» **Task directions**:
Print, exactly and without pictures, the lines from the one where "The width and height of the screenshot is (763, 497)." appears down to the end of the entries.

» **Data for this task**:
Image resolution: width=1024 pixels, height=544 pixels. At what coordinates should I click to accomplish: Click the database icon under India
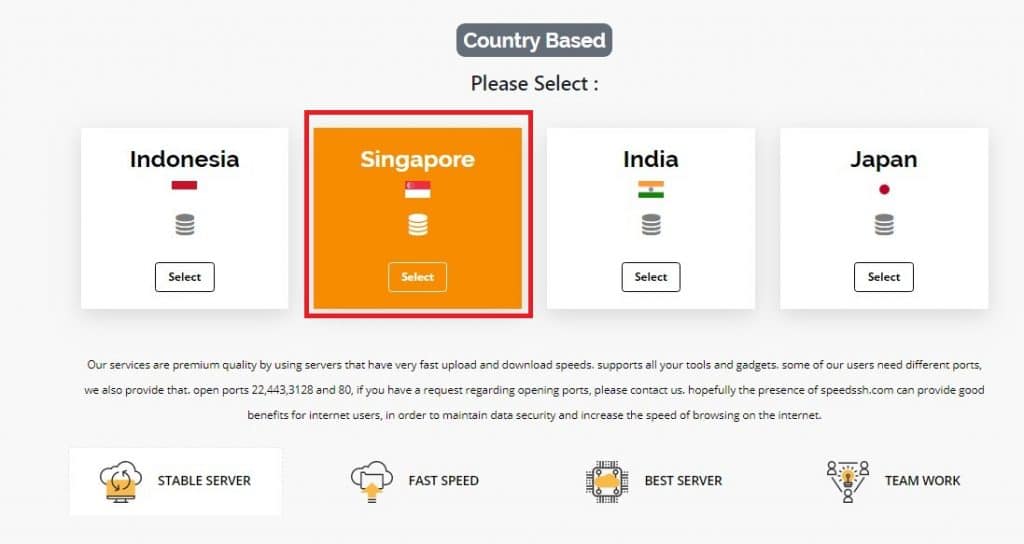point(651,225)
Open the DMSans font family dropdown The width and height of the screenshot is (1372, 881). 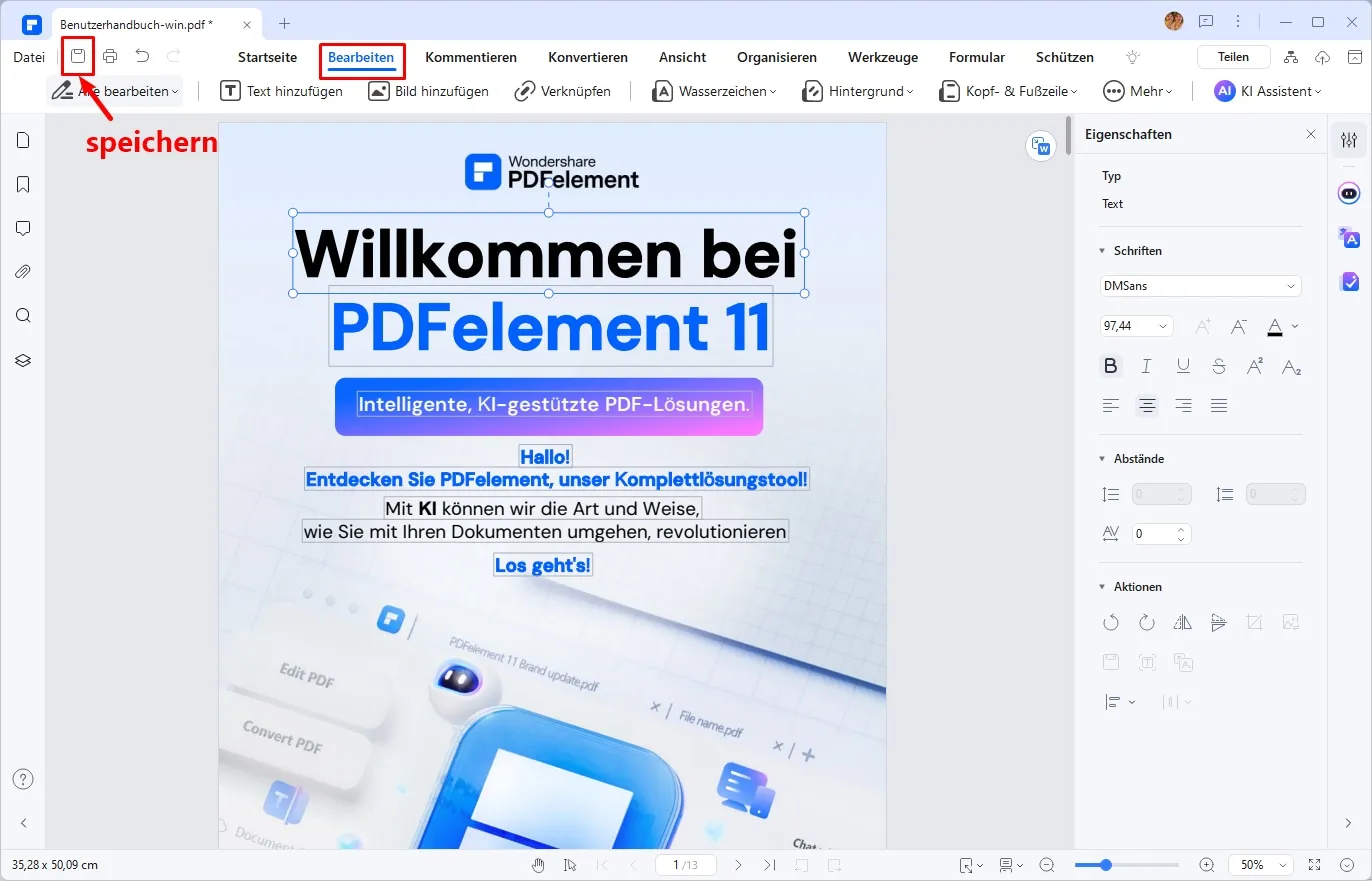[1199, 285]
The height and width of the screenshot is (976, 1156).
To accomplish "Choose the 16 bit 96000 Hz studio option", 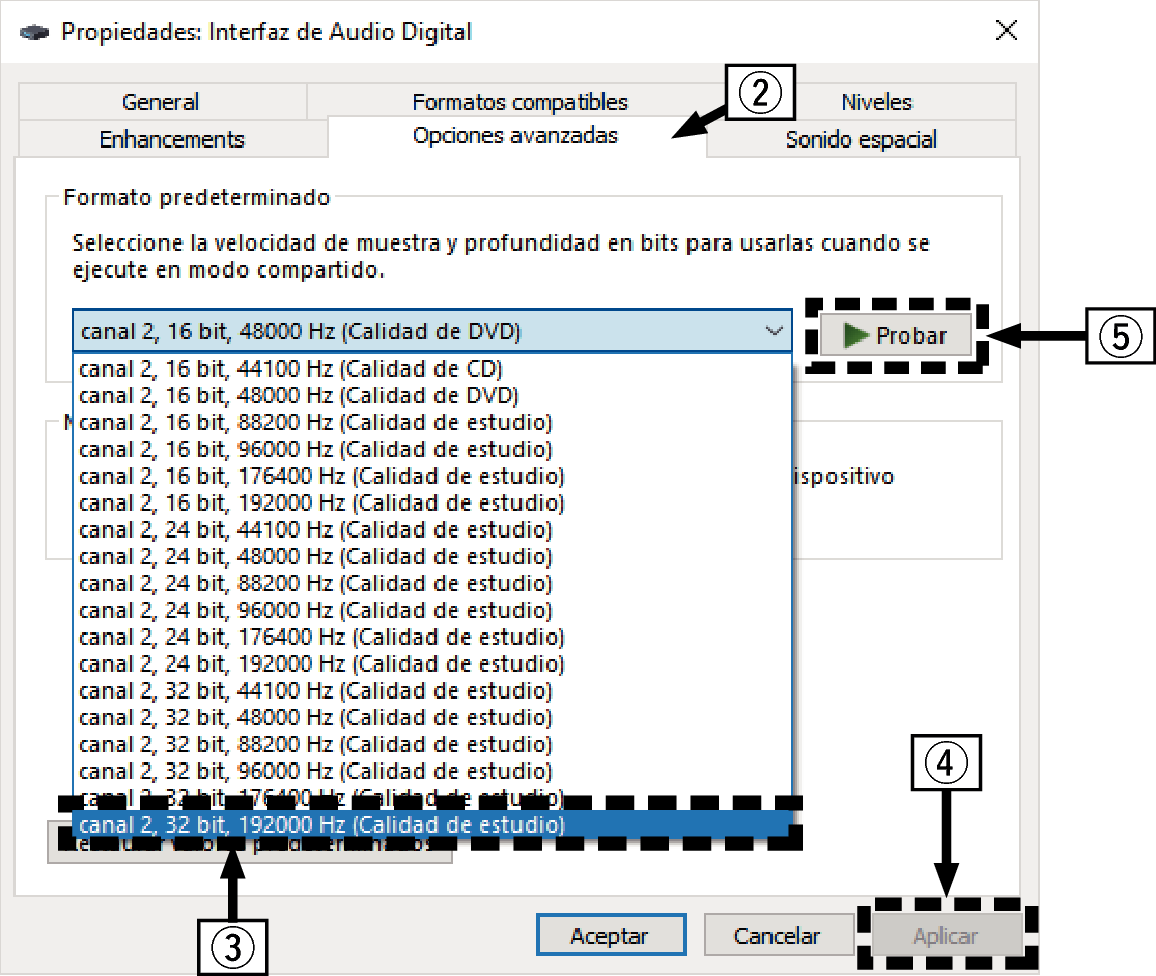I will point(300,449).
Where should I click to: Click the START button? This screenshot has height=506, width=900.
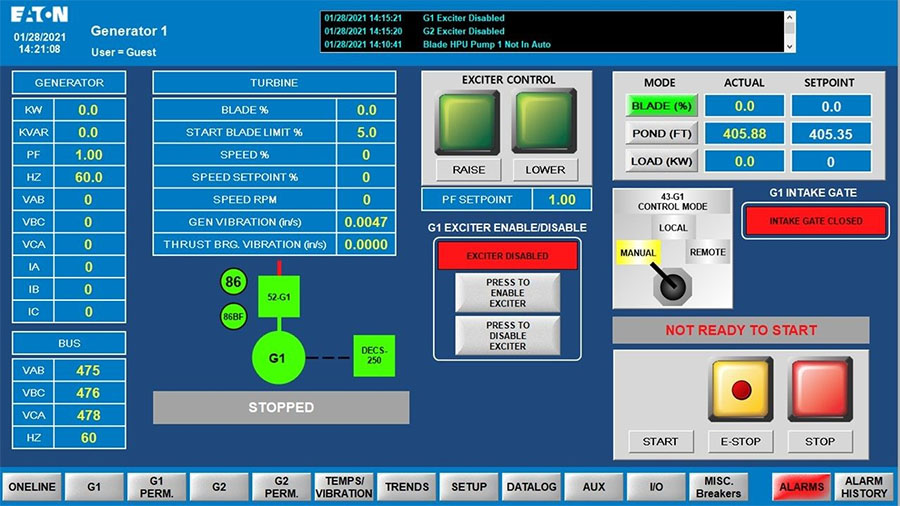coord(659,441)

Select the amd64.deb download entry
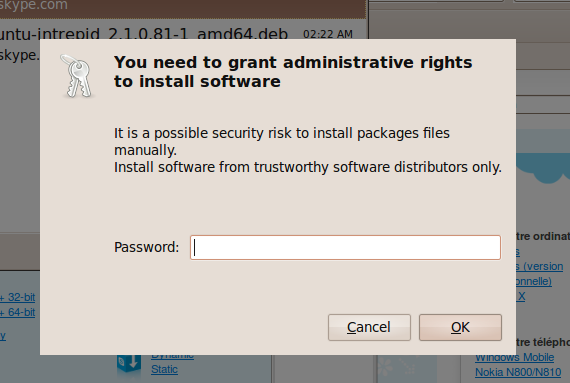(x=144, y=34)
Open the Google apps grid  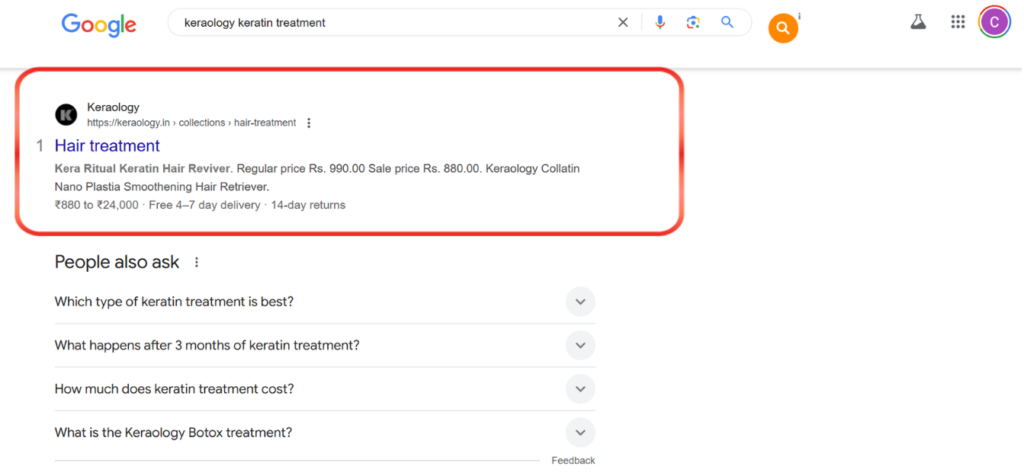[x=957, y=22]
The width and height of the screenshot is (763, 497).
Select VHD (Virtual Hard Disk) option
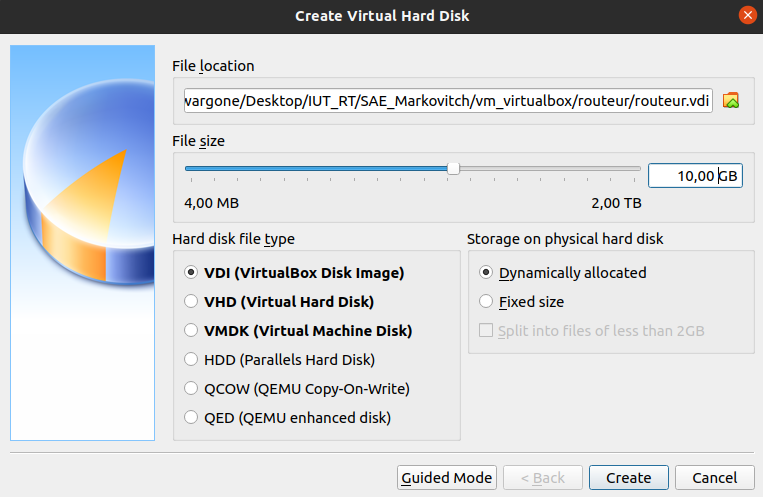[192, 301]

» **Exercise answer**:
The width and height of the screenshot is (763, 497).
Select VHD (Virtual Hard Disk) option
[192, 301]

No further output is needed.